Likud begs the right-wing public not to “waste” its vote, while the Jewish Strength party maintains it will enter the Knesset next week.
By Batya Jerenberg, World Israel News
As next week’s elections draw ever closer, the Likud is trying to convince the public that that the furthest right-wing party, Otzma Yehudit (“Jewish Strength”) will not pass the electoral threshold, and that voting for it would prevent a victory for the Right.
A Likud statement last week said that “dozens” of internal party polls have shown that Jewish Strength will not receive the 3.5 percent of votes necessary to make it into the Knesset.
“At the end of the day, they’re not going to pass, and what will happen is what we had last time, with two to three seats thrown in the garbage,” a party source warned in a Jerusalem Post report pm Wednesday. “The right-wing bloc only needs two or three seats for a coalition without Liberman, and Otzma is taking them away.”

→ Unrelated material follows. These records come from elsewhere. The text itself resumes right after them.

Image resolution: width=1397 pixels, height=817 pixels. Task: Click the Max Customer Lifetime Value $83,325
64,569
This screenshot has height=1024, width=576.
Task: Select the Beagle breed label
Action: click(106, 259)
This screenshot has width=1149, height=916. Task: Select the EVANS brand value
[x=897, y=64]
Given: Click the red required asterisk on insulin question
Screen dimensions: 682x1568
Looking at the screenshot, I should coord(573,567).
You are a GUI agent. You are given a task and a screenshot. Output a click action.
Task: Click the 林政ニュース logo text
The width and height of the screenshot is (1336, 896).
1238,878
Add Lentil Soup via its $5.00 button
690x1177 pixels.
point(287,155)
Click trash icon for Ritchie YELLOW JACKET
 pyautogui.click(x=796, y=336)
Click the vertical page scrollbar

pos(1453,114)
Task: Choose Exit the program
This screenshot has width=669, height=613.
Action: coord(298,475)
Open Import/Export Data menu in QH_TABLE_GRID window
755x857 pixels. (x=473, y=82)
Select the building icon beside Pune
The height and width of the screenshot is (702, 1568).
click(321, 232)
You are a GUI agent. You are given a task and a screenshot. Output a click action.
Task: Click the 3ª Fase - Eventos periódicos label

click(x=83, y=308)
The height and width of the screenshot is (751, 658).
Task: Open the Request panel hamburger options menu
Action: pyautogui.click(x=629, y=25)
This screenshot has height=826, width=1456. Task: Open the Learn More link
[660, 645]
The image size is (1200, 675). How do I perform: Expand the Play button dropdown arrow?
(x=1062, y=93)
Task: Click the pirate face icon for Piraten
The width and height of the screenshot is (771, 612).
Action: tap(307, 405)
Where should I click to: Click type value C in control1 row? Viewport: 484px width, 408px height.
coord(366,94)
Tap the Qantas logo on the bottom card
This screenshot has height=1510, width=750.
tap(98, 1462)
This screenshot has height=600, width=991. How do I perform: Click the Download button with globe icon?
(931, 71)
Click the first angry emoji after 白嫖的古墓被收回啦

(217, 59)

In contrast, Jewish Strength party leader Itamar Ben-Gvir has radiated confidence in his most recent media interviews.
“In a survey put on Netanyahu’s desk yesterday, Otzma Yehudit got 4.5 mandates,” he told Kan Reshet Bet on Thursday.
“I was sure that Netanyahu would come out with a declaration that Ben-Gvir was good for the [right-wing] bloc, but it could be that there are people in his party that have abandoned the decision to form a right-wing government.”
He pointed out that in the past, the prime minister has brought left-wing politicians such as Tzippi Livni and Ehud Barak into his coalition, but said that he would be loyal to Netanyahu and his own right-wing principles.
According to an Israel Hayom report Wednesday, sources close to Ben-Gvir say that although the prime minister knows that the surveys are now showing that their party will pass the threshold, “the fear is that Netanyahu has despaired of forming a right-wing government. But we haven’t despaired.”